Ceza infaz kurumlarında 30 yıl cezasını infaz eden hükümlüler neden tahliye olamıyor? Ulusal medya da çıkan bu tarz haberlerin gerçek nedeni neler? Hepsi haberimizde.

Bazı haber sitelerinde düzenli olarak “30 yıl hapis yattı, tahliyesi engelleniyor” şeklinde düzenli olarak duygu sömüren haberler yayınlanmaktadır.

1. Bu haberlerin anlatılmayan kısımlarını biz açıklayalım.

2. Ülkemizde halen uygulanan yasalara göre; şu an bir kişi 30 yıl ceza yatıp tahliye olamıyorsa (yüzde 99.9 ihtimal) terör örgütü PKK’nın ilk yıllarında dağ kadrosunda bulunmuş ve çatışmalar sırasında yakalanmış örgüt üyesi olduğu anlaşılır.

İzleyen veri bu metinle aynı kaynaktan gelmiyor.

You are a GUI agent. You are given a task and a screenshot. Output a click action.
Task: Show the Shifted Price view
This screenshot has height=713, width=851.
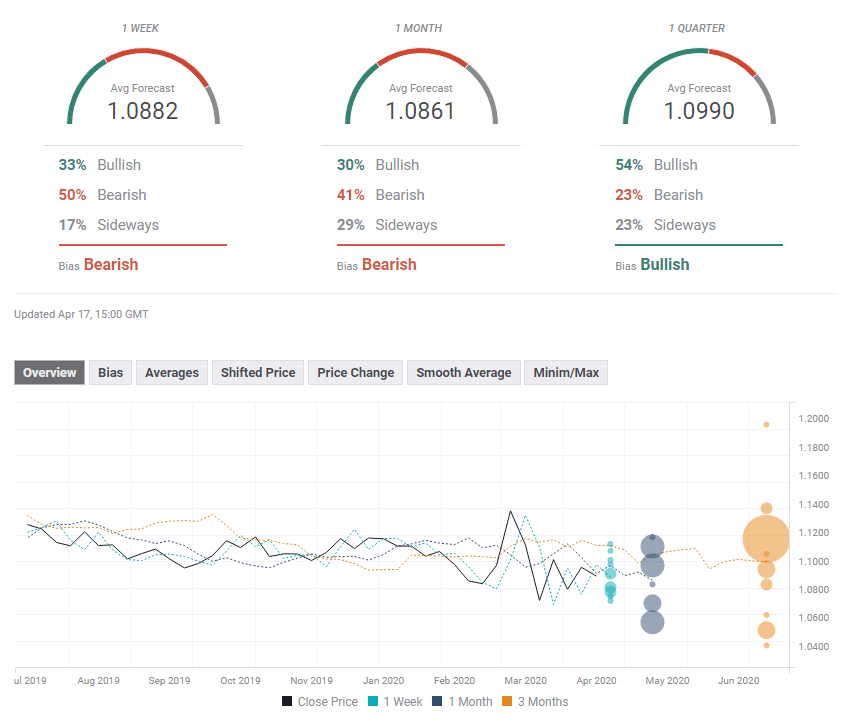tap(258, 373)
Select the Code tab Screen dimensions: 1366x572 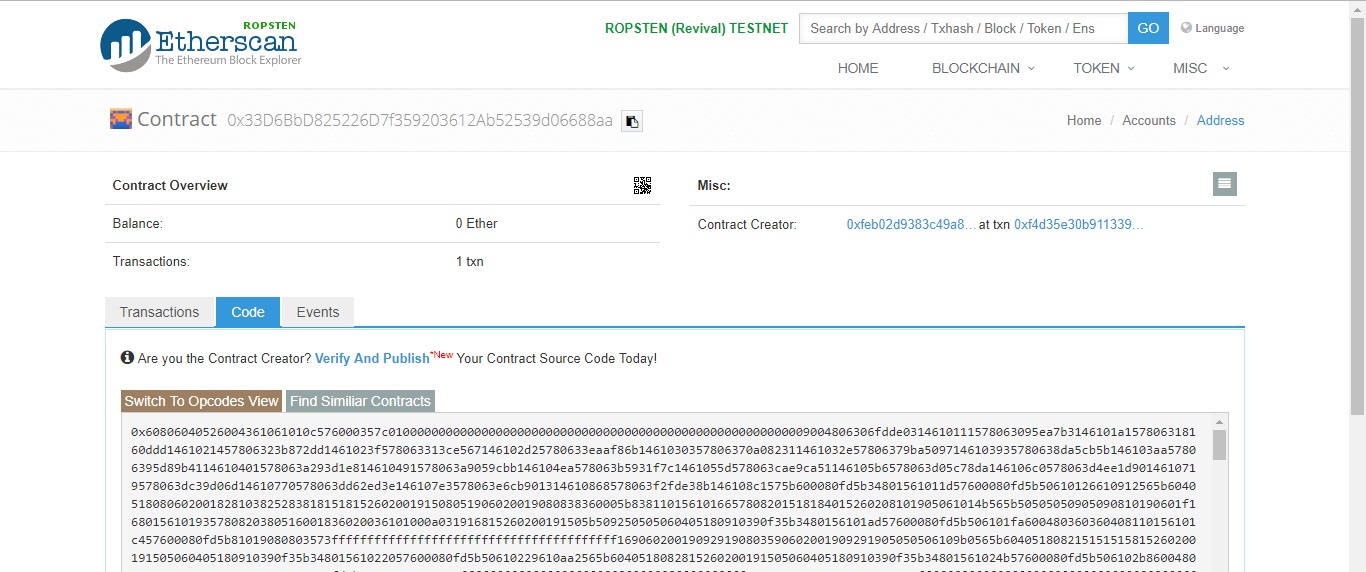click(248, 312)
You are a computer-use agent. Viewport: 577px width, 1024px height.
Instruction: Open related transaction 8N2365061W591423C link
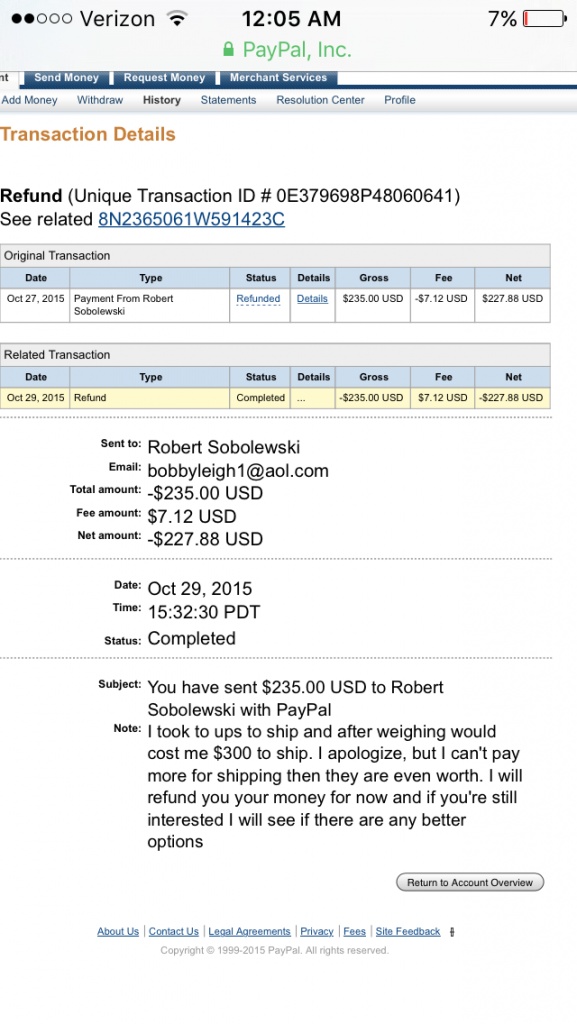click(191, 219)
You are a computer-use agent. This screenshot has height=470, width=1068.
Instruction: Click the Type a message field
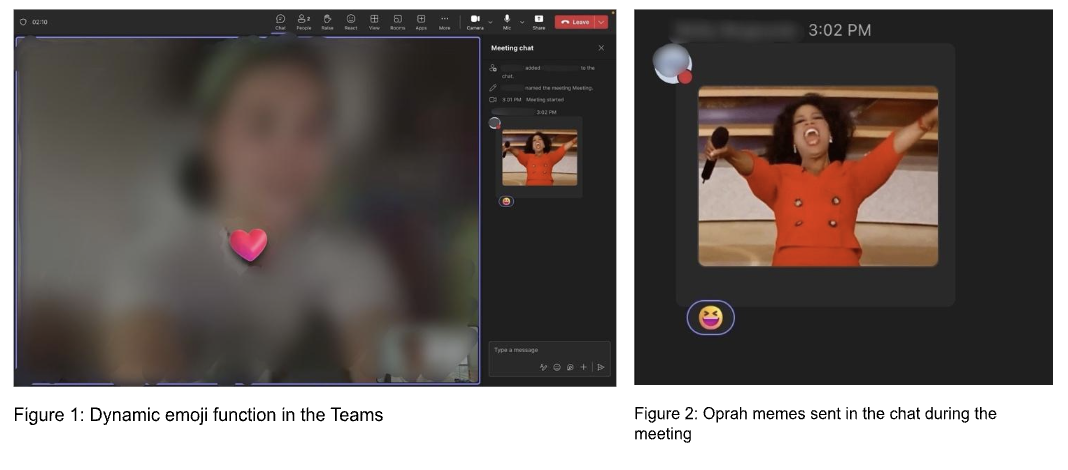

3. Adli suçlardan 01 Haziran 2005 öncesi ceza alıp 30 yıl yatan kimse bulunmuyor. Son yıllarda uygulanan sistem gereği hükümlülerin; iyi halli olması, geçerli puan alması ve örgütlü ise örgütten ayrılması gerekiyor. Bu şartları taşımıyorsa cezasının hepsini infaz edebilir.

4. PKK terör örgütü üyeleri örgüt kararı gereğince cezaevlerinde disiplin suçu teşkil edecek eylemler işlemektedirler. Ayrıca örgütsel tavır gereği tahliye kararının alınacağı kurul toplantılarına katılmıyorlar. Katıldıkları toplantılarda ise pişmanlık belirtmiyorlar.

5. Dışarıdan bu talimatları örgüt üyelerine ulaştıranların yegane amacı “cezaevlerinde tahliyeler kasıtlı olarak engelleniyor” algısı oluşturmaktır. Örgüt kararlarını uygulamayan, pişmanlık belirten ve 30 yıl cezasını infaz eden çok sayıda PKK’lı hükümlü tahliye oldu.

6. Bir kişinin 01 Haziran 2005 öncesi bir suçtan dolayı 30 yıl ceza yatması için müebbet hapis cezası alması gerekiyor. Bu tarihten önce alınan terör kapsamındaki müebbet hapis cezalarının şartla tahliyesi 30 yıl, bihakkın tahliyesi ise 36 yıldır.

7. Ceza yargılamalarından ve cezaevi iç işleyişinden dolayı AYM’de bulunan dosyaların neredeyse tamamı örgütlü mahkumlara aittir. Bunlar sistematik olarak AYM’yi kilitlemek ve dosya yığılmasını sağlamak için bilinçli olarak yapılan faaliyetlerdir.

8. Örgütlü mahkumların haklarını araması her birey gibi en doğal haklarıdır. Ancak bu hak aramanın amacı adaletin temininden ziyade yargı sisteminde yoğunluk oluşturarak durma noktasına getirmek ve uzayan yargılama süreleri ile “hak ihlali” kararları kazanmaktadır.

9. Adli mahkum henüz yargılama aşamasında bile ekonomik nedenlerden dolayı kendi avukatını tutamadığı için zaten itiraz sürelerini takip edip de AYM başvurusunu (çoğu zaman) yerine getiremez. Örgütlerde ise “örgütsel birliktelik” gereği sistemi kilitleyecek her adım takip edilir.

10. Adli mahkumun avukatı cezaevine yılda 5 kez geliyorsa örgütlü mahkumun avukatı ise neredeyse her hafta gelir. Örgütlü mahkum o avukata 1 kuruş para ödemez. Herkes her şeyin farkında ama kanunlar gereği kimse bir şey yapamaz. Neticede önce hukuk işlemeli.

11. “Terör örgütünün cezaevi yapılanmasına operasyon” başlıklı haberlerin çoğu bu anlattığımız sistematik ve örgütsel bağlantıları tespit edilen sivil ve avukat ziyaretçiler için düzenlenir.

12. Bu operasyonlar daha yeni yeni düzenlendiği için ilerleyen yıllarda AYM’nin ve AİHM’nin bu operasyonlar konusunda vereceği kararlar daha belirleyici olacaktır.

13. Özetle 30 yıl ceza yatan bir PKK’lı mahkum kendi özgür iradesini kullandığı takdir de tahliye olabilir. Bu tamamen kendisine bağlı.